Marcello Sestito – Grammatiche terrestri – Territorial grammars

in U+D Urbanform and Design  n.19

 

L’occhio alato di Leon Battista Alberti
“Il sale affermò di non voler risiedere nello stesso posto del ghiaccio, per quanto entrambi fossero nati da medesima madre; dichiarò di fatto che non intendeva porgere l’occasione per farsi rovinare dalla sua inconsistenza e mollezza”.
Leon Battista Alberti, Apologhi

Quando Leon Battista Alberti dovette decidere come raffigurare il suo pensiero, il “Quid Tum”, se non proprio il suo essere, raffigurò un occhio alato, un occhio sostenuto in volo da due ali leggermente scostate in grado di trasportare la visione nello spazio, oltre le limitate e quotidiane abitudini terrestri e
pertanto garantirsi quella visione satellitare che l’uomo avrebbe conquistato solo dopo 600 anni.

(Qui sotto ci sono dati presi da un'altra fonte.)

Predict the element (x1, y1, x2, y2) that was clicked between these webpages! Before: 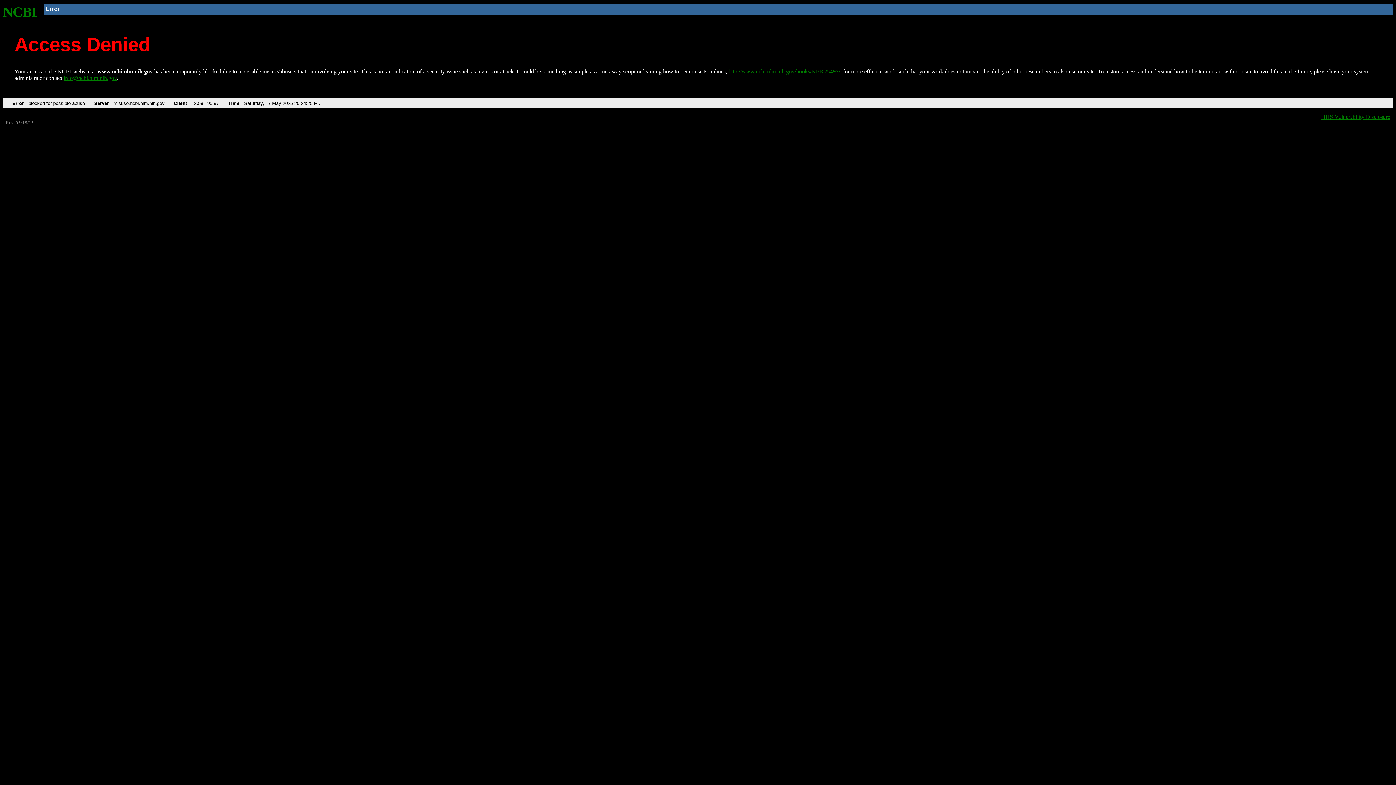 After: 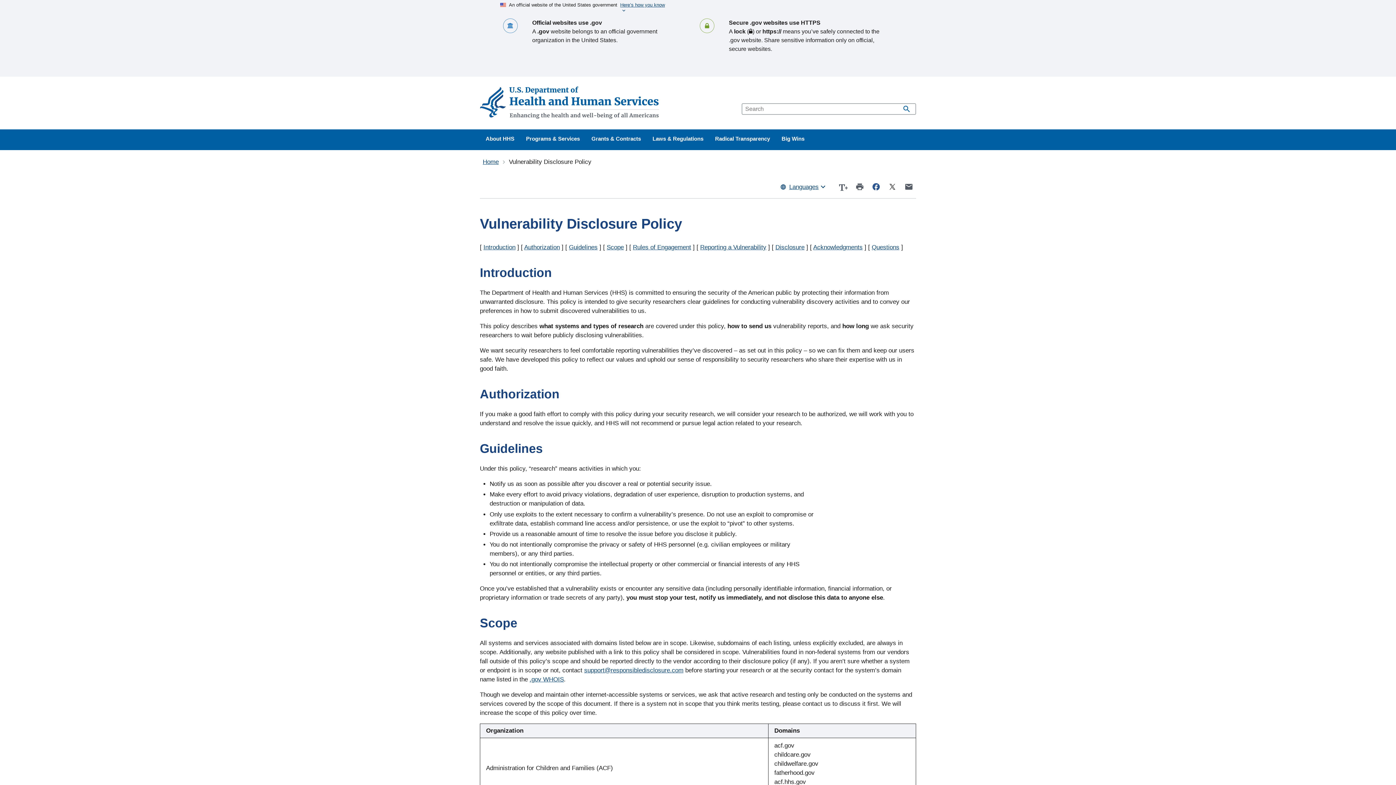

Certo non sono mancati i pionieri dello sguardo alato: dal mito di Er nella Repubblica di Platone a La Storia vera di Luciano di Samosata fino al Somnium Scipionis a lungo attribuito a Cicerone, per finire, o quasi, con La storia degli stati del Sole e della Luna di Cirano de Bergerac.
Quello che ci preme chiarire in tale contesto è come questo sguardo abbia potuto cooptare scenari inediti per l’architettura, come la complessità dell’ecumene si sia impressa nello sguardo dell’architetto e di come egli ne abbia saputo cogliere inediti spunti o atteggiamenti progettuali.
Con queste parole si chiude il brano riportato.